In the wake of the possible heat-related death of a 14-year-old student at Lakeside High School, McDuffie County educators are making a few adjustments to ensure that the same thing won't happen to a student in Thomson or Dearing.
Students' time outside is limited, and water breaks are frequent. And though there is only one school gym in the county with air conditioning, the gym at Thomson High School did not have the air on until after the incident at Lakeside.
McDuffie County Superintendent of Schools Mark Petersen said the excessive heat prompted the air conditioning in the THS gym where temperatures reached 98 degrees. It also prompted principals to pull P.E. classes and recess into the main building when the heat index neared 100.
"We're just going off of common sense. If it's too hot, they make some adjustments," Dr. Petersen said. "Certainly, safety is number one. We hope not to have any issues like the other school had."

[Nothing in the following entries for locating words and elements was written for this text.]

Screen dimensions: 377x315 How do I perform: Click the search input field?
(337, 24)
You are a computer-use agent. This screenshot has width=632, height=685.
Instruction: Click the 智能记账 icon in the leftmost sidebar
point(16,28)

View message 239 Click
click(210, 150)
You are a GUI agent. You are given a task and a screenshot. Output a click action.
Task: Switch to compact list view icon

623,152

THS P.E. Teacher Lisa Cody said she had a student with heat-related health problems the day after the death at Lakeside. Later that day, the air was turned on even though she said officials told her it would only be used for special occasions.

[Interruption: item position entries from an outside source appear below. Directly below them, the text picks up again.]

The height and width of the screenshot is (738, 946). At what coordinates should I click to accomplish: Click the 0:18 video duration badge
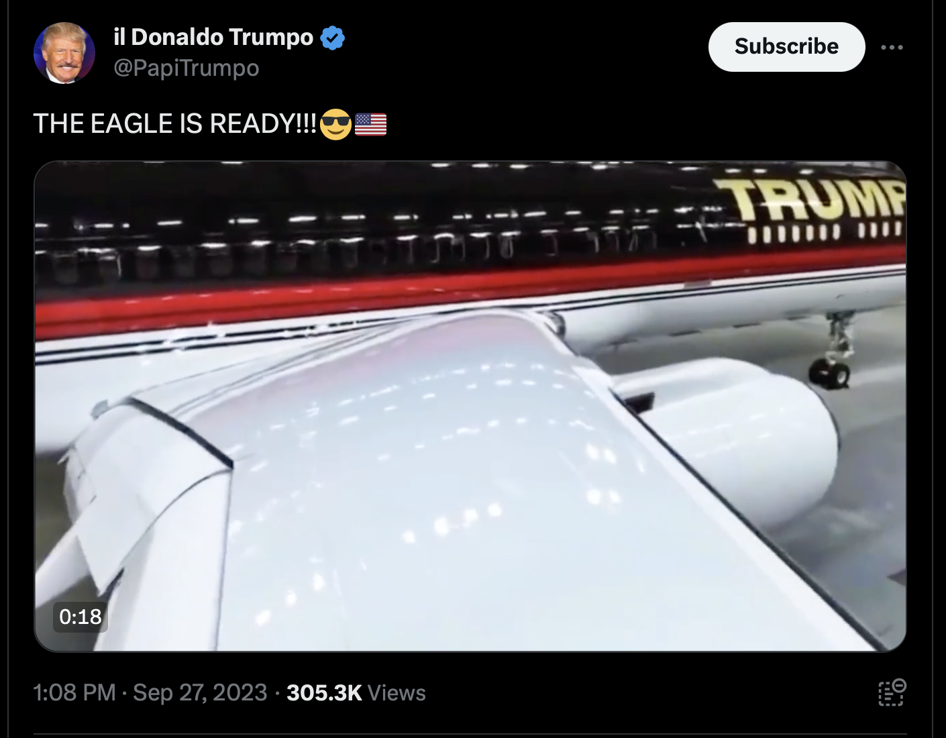[81, 617]
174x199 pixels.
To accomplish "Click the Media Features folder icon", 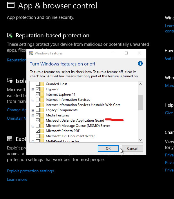I will [x=43, y=115].
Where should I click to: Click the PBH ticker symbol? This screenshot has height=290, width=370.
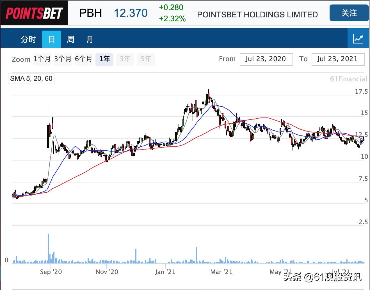[x=90, y=13]
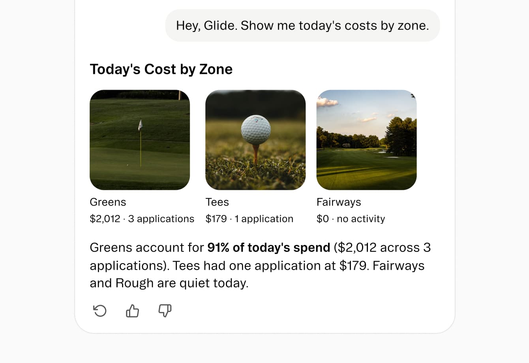Open the Tees zone photo card
529x363 pixels.
coord(255,140)
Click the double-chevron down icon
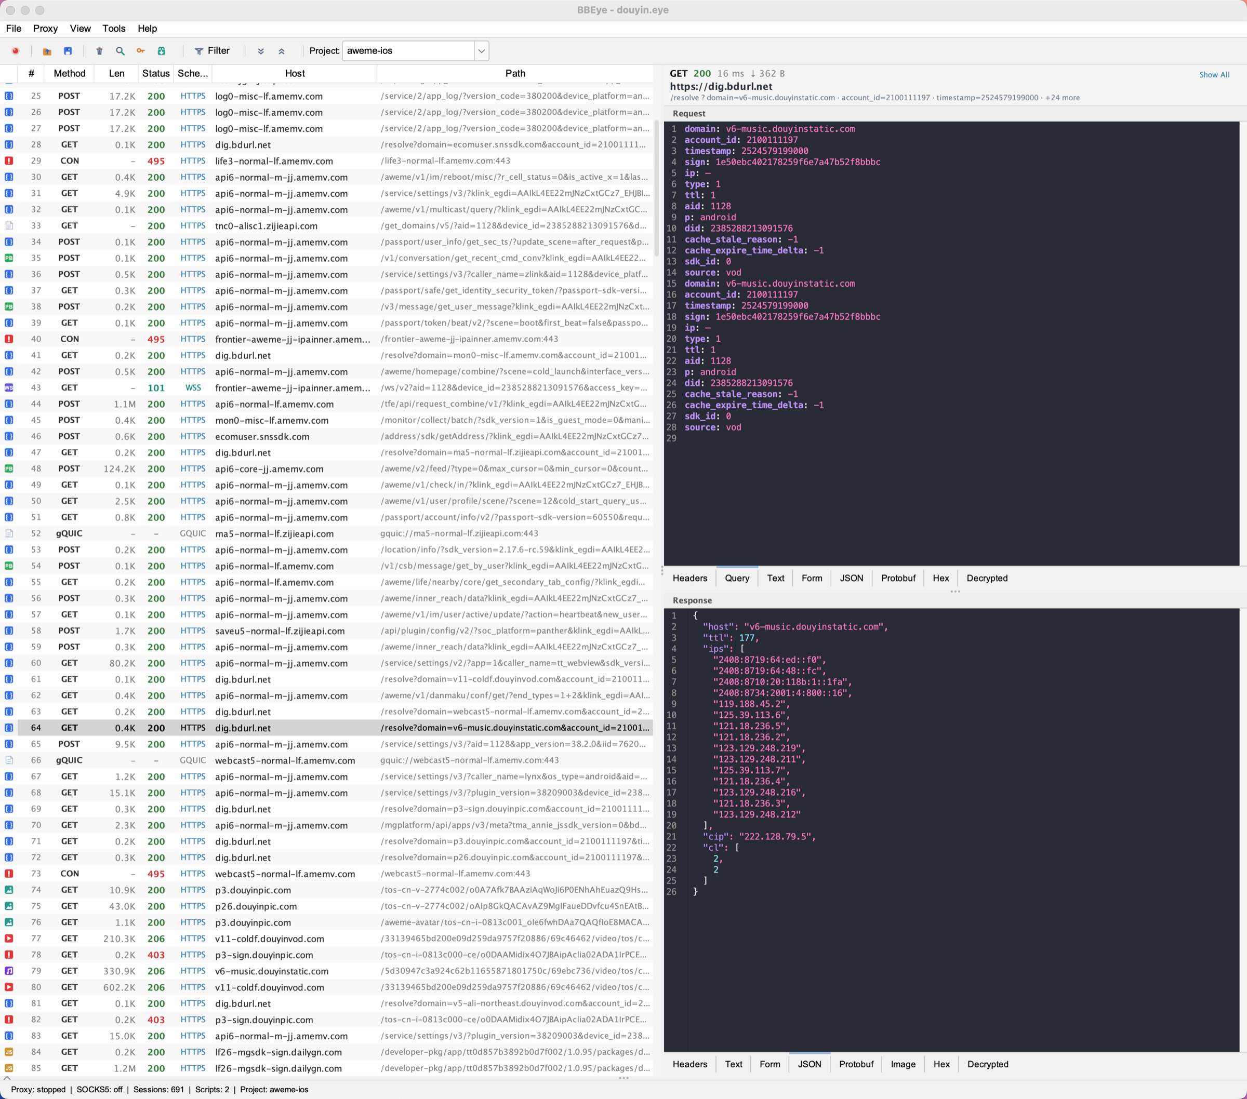The height and width of the screenshot is (1099, 1247). [x=261, y=51]
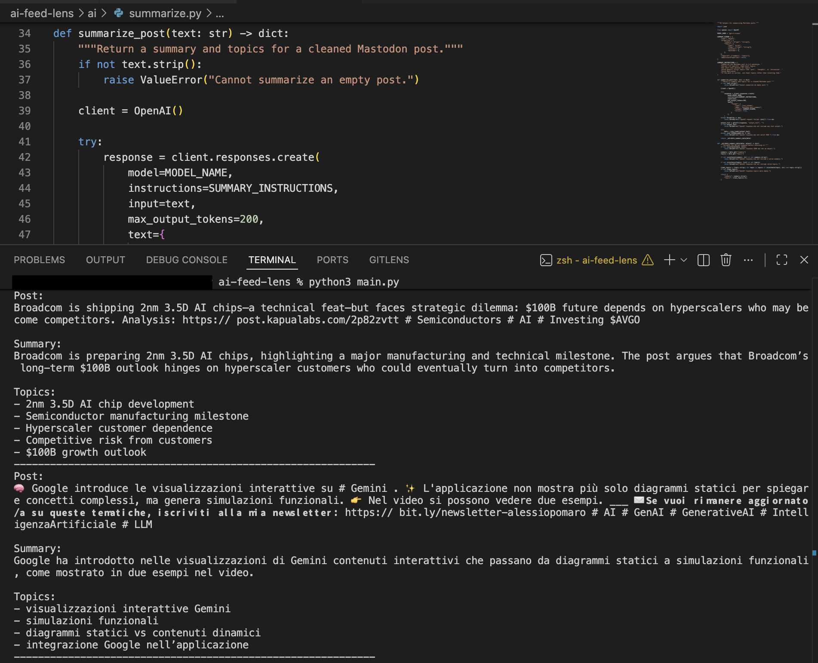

"Before the air we were giving breaks every 15 minutes, or if you needed it, before then," Mrs. Cody said. "If we went outside, it would be a walking activity. We never said é─˛You've got to run.'"
Mrs. Cody said even with the air conditioning at THS, there are still dangers that she and other P.E. teachers have to look out for. She said take the rain on Monday for example.
"There's one class (period) we're going to have three classes in that gym at one time, and when you put that much body heat and add the humidity, it would be better to go stand outside in the rain," she said.
Maxwell Elementary P.E. Teacher India Anne Goodyear agreed.
"It just traps the humidity and all in. When you open the door in the morning, it is like opening a 400 degree oven, especially if the nights haven't gotten cool yet," she said.
Mrs. Goodyear has four fans in the gym, one at each door. She said worrying about the heat has only recently been a problem.
"I have taught for 25 years. I have never remembered even thinking about the heat until these last five years," she said.
She added that frequent water breaks and shifting activities into the school building are only temporary solutions. Installing air conditioning at the other schools has been discussed, but no action has been taken. Mrs. Goodyear thinks a different approach may be the way to go.
"The answer is not air conditioning, and that's expensive," Mrs. Goodyear said. "The answer is starting school later. I am seriously, seriously worried. I was worried before Monday happened that is was going to happen to us."
Mrs. Cody echoed those comments, saying something needs to be done soon.
"We do have to find an answer before that happens to us because we're just a ticking time bomb," she said.